Collected data entries:
▽

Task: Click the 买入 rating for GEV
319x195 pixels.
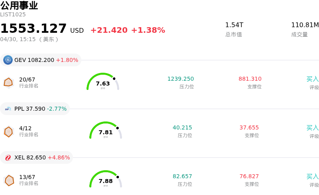Action: click(x=313, y=79)
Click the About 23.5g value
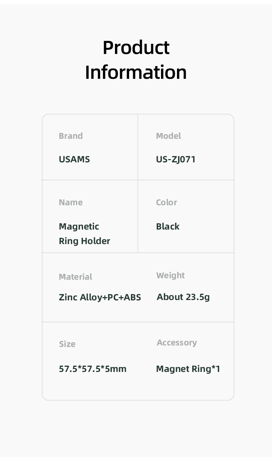Image resolution: width=272 pixels, height=458 pixels. coord(183,297)
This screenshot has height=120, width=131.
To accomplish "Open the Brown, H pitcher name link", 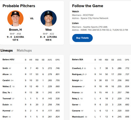I will 15,30.
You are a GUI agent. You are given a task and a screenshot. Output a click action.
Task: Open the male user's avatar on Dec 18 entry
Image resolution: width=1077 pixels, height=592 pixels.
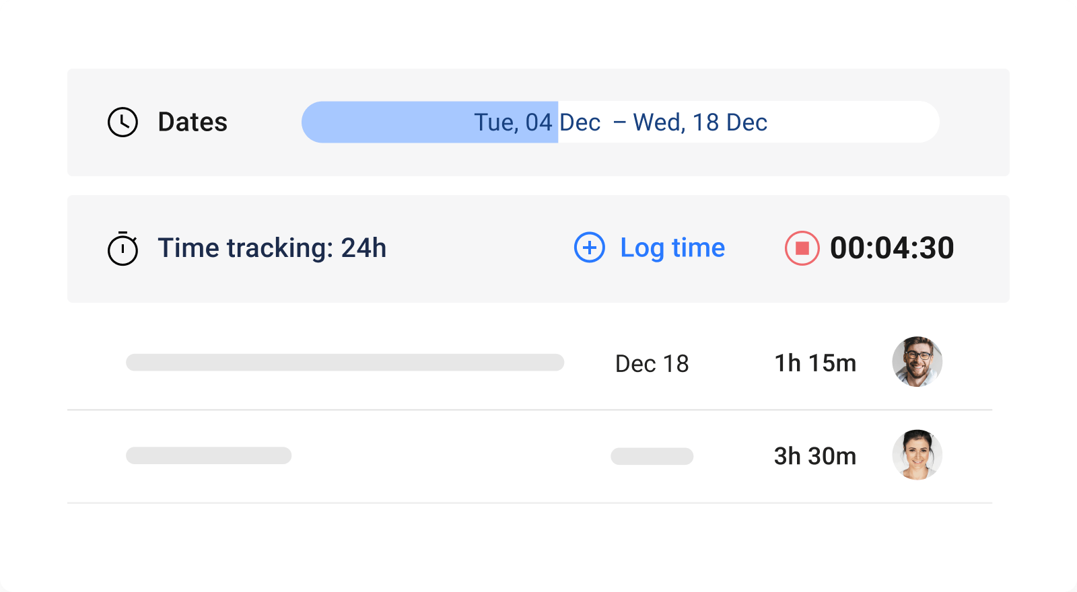click(x=918, y=362)
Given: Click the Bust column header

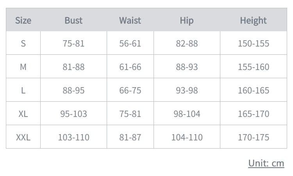Looking at the screenshot, I should pyautogui.click(x=73, y=20).
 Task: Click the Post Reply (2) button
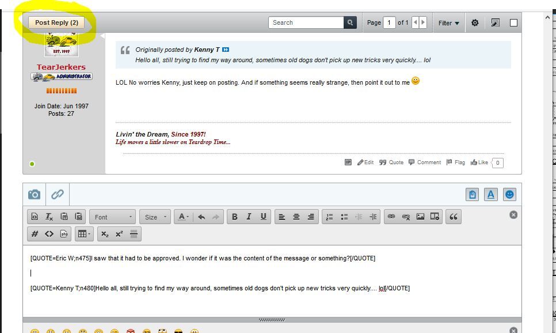pyautogui.click(x=56, y=23)
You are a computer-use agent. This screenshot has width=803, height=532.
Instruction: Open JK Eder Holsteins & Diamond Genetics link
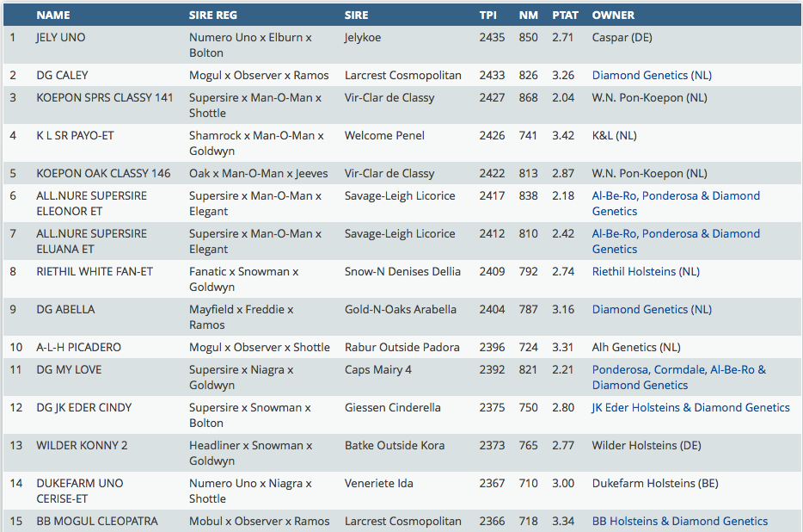[690, 408]
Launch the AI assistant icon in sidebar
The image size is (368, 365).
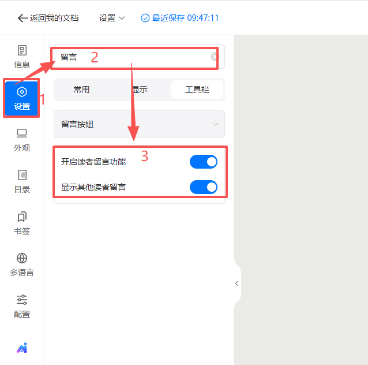tap(22, 348)
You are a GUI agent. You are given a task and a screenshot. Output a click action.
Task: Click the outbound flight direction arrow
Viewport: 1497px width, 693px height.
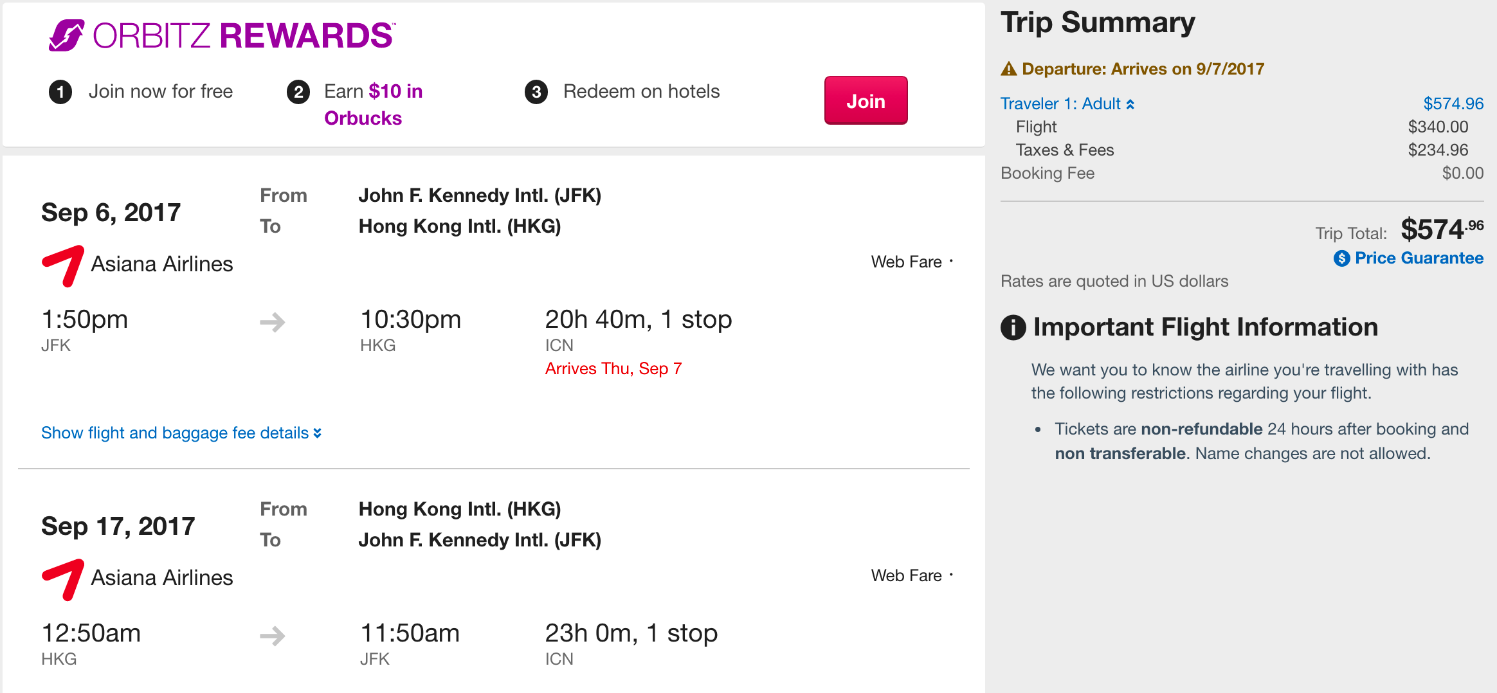click(x=273, y=321)
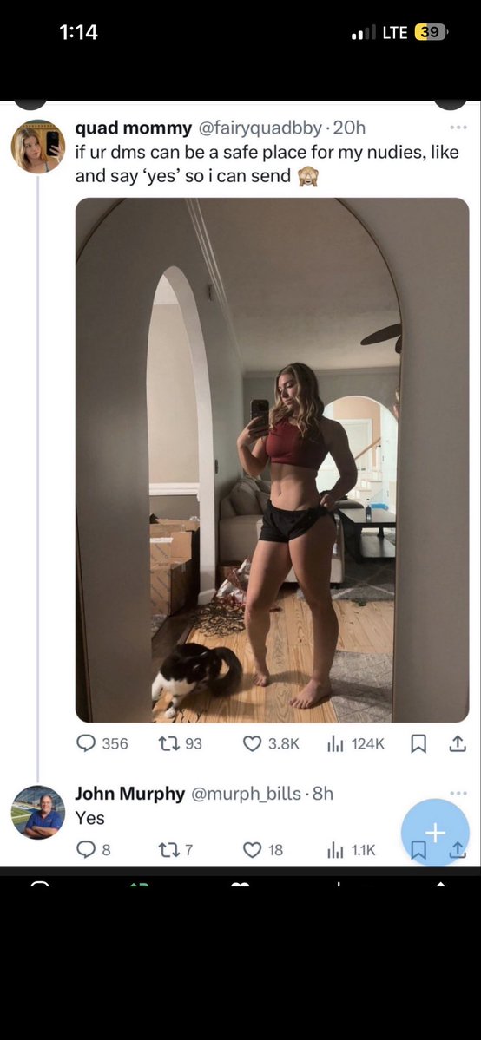Like the quad mommy post
Viewport: 481px width, 1040px height.
click(x=271, y=743)
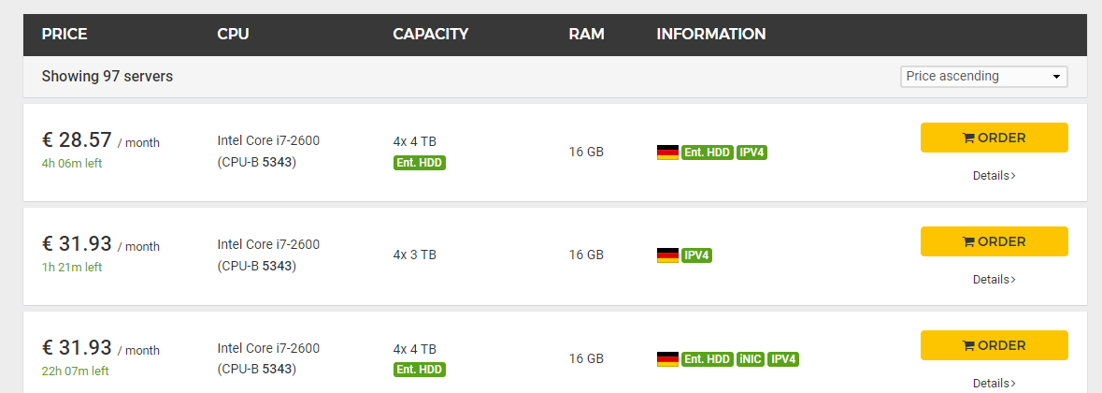The image size is (1102, 393).
Task: Click IPV4 badge on the €28.57 server
Action: click(752, 153)
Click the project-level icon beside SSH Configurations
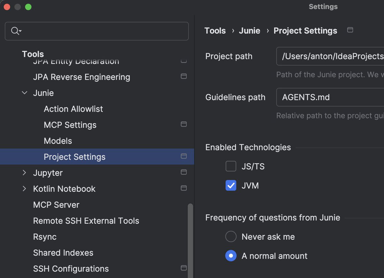The width and height of the screenshot is (384, 278). [x=184, y=268]
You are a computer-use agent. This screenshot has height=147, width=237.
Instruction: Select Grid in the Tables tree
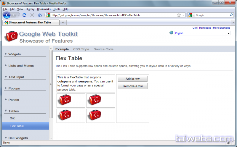(x=12, y=118)
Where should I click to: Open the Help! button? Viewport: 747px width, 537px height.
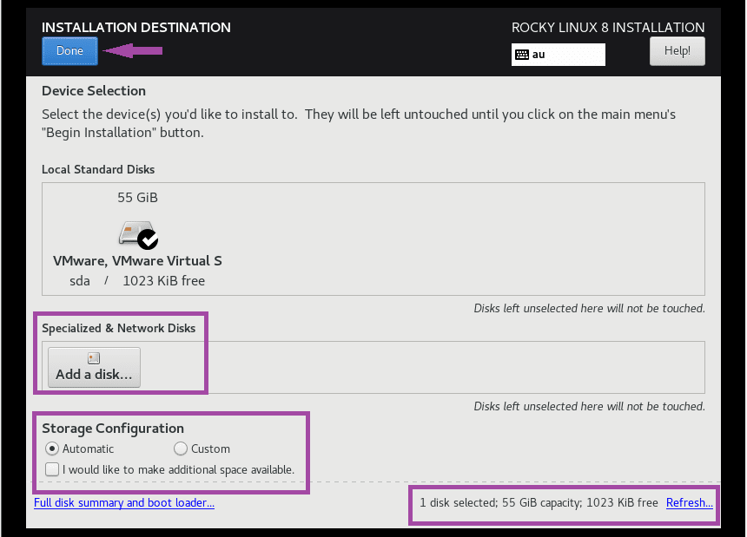[x=677, y=51]
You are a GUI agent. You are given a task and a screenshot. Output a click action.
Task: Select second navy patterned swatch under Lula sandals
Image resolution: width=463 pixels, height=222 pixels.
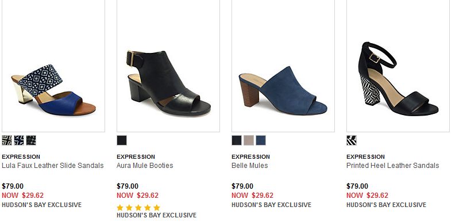[x=19, y=140]
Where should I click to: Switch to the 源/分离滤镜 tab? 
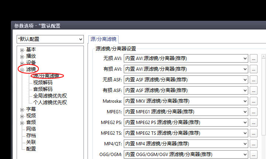point(103,39)
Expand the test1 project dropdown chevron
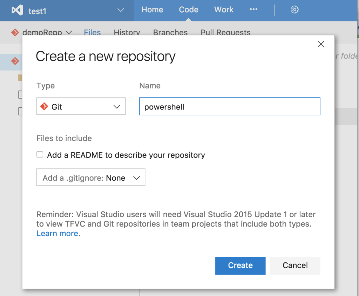Image resolution: width=359 pixels, height=296 pixels. pos(121,10)
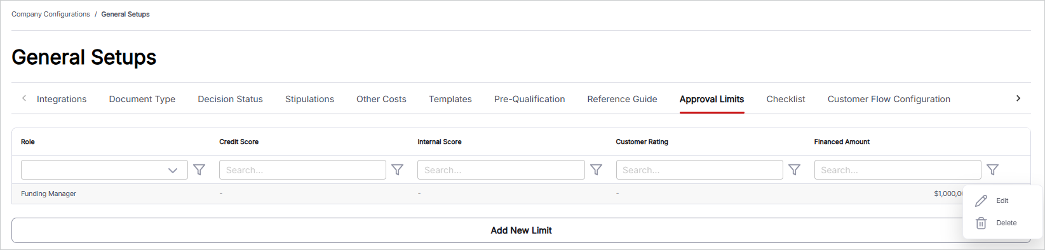Open the Pre-Qualification tab
This screenshot has width=1045, height=250.
(x=529, y=99)
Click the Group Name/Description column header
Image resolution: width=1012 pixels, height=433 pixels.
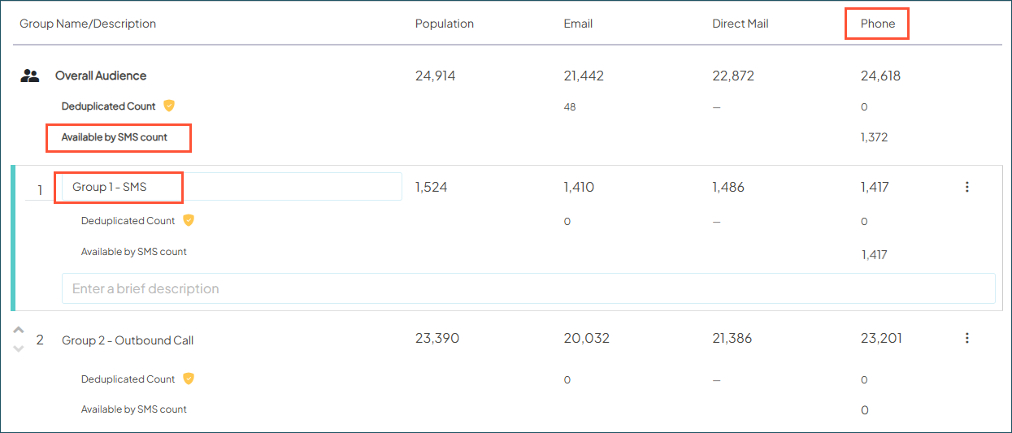88,24
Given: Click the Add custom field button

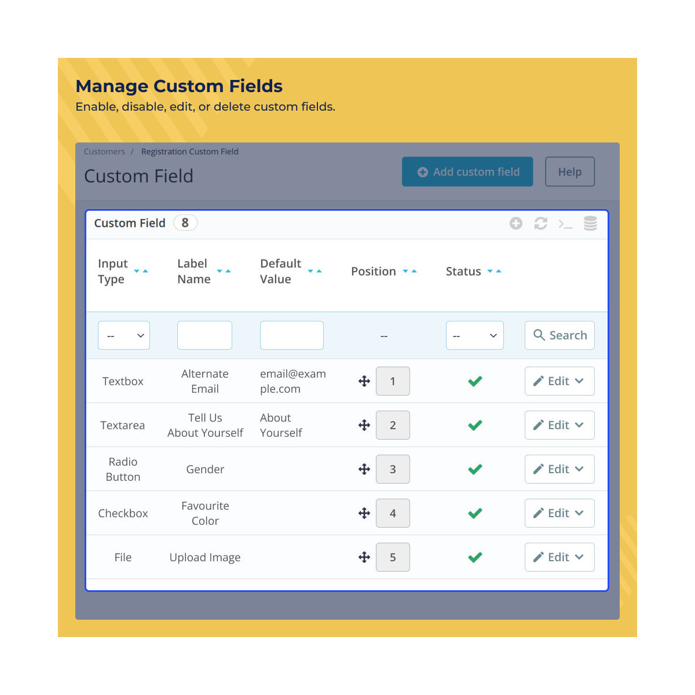Looking at the screenshot, I should pos(467,171).
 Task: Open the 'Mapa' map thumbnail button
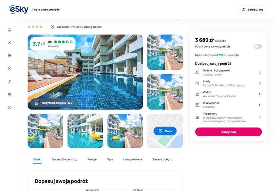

△

## What is required
Using the data above, which lines fall from the one with "Given: Click the Bust column header" through the one with "Task: Click the outbound"? Repeat them exactly, ends included, minus any pictures.

## Written answer
Given: Click the Bust column header

Looking at the screenshot, I should pyautogui.click(x=73, y=20).
 Task: Click the Post Reply (2) button
pyautogui.click(x=56, y=23)
You are a computer-use agent. This screenshot has width=803, height=532.
Instruction: Open JK Eder Holsteins & Diamond Genetics link
[690, 408]
Launch the AI assistant icon in sidebar
The image size is (368, 365).
tap(22, 348)
You are a GUI agent. You are given a task and a screenshot. Output a click action.
Task: Click the outbound flight direction arrow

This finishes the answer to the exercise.